Basically this allows me to define the databases and user/passwords that are required for the system, as well as OpenStack users. We also define the users in OpenStack here as well as info relating the ha configs (for example the backend server port and the haproxy port that will be used in the system configs).

One thing to note is that I'm not keen on specifying IP addresses as far as possible in the config files (e.g. the keystone auth url can use a name), so we use vipname to specify what would be used by clients. The hosts: section defines the internal IP address that the service should bind to. This is important in cases where the haproxy is running on the same nodes as those providing the service.

Once we've specified this outline config, we then have templates in salt along the following lines:

{% set OS_CONFIG="/etc/glance/glance-registry.conf" %}
{% set OS_CONFIGAPI="/etc/glance/glance-api.conf" %}
{% set OS_CONFIGCACHE="/etc/glance/glance-cache.conf" %}
{% set OS_GLANCE=pillar['climb']['openstackconfig']['glance']['osusers'].keys()[0] %}
{% set OS_AUTHINT='http://' + pillar['climb']['openstackconfig']['keystone']['vipname'] + ':' + pillar['climb
']['openstackconfig']['keystone']['realport']['public']|string + '/v2.0/' %}
{% set OS_AUTHSRV=pillar['climb']['openstackconfig']['keystone']['vipname'] %}
{% set OS_AUTHPORT=pillar['climb']['openstackconfig']['keystone']['realport']['admin']|string %}
{% set OS_GLANCE_URL='http://' + pillar['climb']['openstackconfig']['glance']['vipname'] + ':' + pillar['clim
b']['openstackconfig']['glance']['realport']['glanceapi']|string %}

# create the database if it doesn't exist
    - run
    - name: glance-manage db_sync
    - runas: glance
    - unless: echo 'select * from images' | mysql {{ pillar['climb']['openstackconfig']['glance']['databases'][0] }}
    - require:
      - pkg: openstack-glance-pkg

# ensure the openstack user for the service is present
    - name: {{ OS_GLANCE }}
    - password: "{{ pillar['climb']['openstackconfig']['glance']['osusers'][OS_GLANCE] }}"
    - email: "{{ pillar['climb']['openstackconfig']['config']['adminmail'] }}"
    - tenant: {{ pillar['climb']['openstackconfig']['config']['tenant']['service'] }}
    - roles:
      - {{ pillar['climb']['openstackconfig']['config']['tenant']['service'] }}:
        - {{ pillar['climb']['openstackconfig']['config']['role'][pillar['climb']['openstackconfig']['config']['tenant']['service']] }}

# ensure the endpoint is present
    - name: glance
    - publicurl: "{{ OS_GLANCE_URL }}"
    - adminurl: "{{ OS_GLANCE_URL }}"
    - internalurl: "{{ OS_GLANCE_URL }}"
    - region: {{ pillar['climb']['openstackconfig']['config']['region'] }}

# define the database config to use
    - name: connection
    - filename: {{ OS_CONFIG }}
    - section: database
    - value: "mysql://{{ pillar['climb']['openstackconfig']['glance']['dbusers'].keys()[0] }}:{{ pillar['climb']['openstackconfig']['glance']['dbusers'][pillar['climb']['openstackconfig']['glance']['dbusers'].keys()[0]]['password'] }}@{{ pillar['climb']['openstackconfig']['database']['vipname'] }}/{{ pillar['climb']['openstackconfig']['glance']['databases'][0] }}"
    - require:
      - pkg: openstack-glance-pkg
    - require_in:
      - service: openstack-glance-registry
      - cmd: glance-db-init

We of course set a lot more properties in the glance registry and api configs, but as far as possible we use the salt state openstack_config.present to abstract this. I've only put a bit of sample config here.

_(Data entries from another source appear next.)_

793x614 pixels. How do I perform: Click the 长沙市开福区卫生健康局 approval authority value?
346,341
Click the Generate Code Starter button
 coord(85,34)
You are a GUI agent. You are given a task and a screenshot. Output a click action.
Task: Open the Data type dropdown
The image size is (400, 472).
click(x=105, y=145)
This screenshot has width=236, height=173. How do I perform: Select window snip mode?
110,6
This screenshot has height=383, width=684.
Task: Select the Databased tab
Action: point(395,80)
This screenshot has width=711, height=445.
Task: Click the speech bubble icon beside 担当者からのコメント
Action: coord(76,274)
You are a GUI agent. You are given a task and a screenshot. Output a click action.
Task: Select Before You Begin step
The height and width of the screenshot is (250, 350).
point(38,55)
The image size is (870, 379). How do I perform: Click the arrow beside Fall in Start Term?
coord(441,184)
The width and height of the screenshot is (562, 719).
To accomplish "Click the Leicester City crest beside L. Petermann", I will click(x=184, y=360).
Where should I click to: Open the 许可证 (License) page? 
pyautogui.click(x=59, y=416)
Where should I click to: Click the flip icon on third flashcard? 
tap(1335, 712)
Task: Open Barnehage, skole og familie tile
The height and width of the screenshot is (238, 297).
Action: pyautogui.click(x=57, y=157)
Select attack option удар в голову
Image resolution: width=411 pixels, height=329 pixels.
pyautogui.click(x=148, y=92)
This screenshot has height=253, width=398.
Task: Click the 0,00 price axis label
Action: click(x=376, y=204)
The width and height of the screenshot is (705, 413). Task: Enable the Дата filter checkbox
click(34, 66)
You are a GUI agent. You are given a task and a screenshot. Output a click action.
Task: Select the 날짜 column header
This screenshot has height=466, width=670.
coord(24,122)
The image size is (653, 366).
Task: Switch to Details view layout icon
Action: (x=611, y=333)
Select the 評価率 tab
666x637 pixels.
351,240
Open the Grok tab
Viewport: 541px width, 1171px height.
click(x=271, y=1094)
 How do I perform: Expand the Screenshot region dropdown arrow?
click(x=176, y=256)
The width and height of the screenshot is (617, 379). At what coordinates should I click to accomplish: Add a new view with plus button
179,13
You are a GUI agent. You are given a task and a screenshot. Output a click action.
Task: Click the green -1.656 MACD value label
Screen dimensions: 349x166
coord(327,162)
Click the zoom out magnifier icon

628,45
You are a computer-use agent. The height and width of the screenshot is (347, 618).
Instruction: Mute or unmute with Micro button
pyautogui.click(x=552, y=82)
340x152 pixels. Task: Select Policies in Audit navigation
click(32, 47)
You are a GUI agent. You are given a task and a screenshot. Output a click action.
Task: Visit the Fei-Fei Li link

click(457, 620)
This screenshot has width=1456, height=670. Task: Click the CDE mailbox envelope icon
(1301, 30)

Whilst ideally I'd like to be able to build the whole OpenStack cluster from salt, its sort of not possible. For example we have a GPFS file-system sitting under it, and getting salt to setup the GPFS file-system is kinda scary, similarly getting the HA MariaDB database up or the swift ring is scary. So my compromise it that there's a few bits and pieces that need setting up in a kind of 'chicken/egg' situation, but that salt can be used to re-provision any node in the OpenStack cluster assuming we didn't lose everything, and that the re-provision should leave the node in a fully working state. Basically this means a bit of manual intervention, e.g. setup swift ring, but they get copied back to salt and pushed out from there.

One thing I will say about jinja templates with salt is that I feel {{ overload }}...

It will be interesting to see how it performs when we have all the HPC and OpenStack nodes running via salt.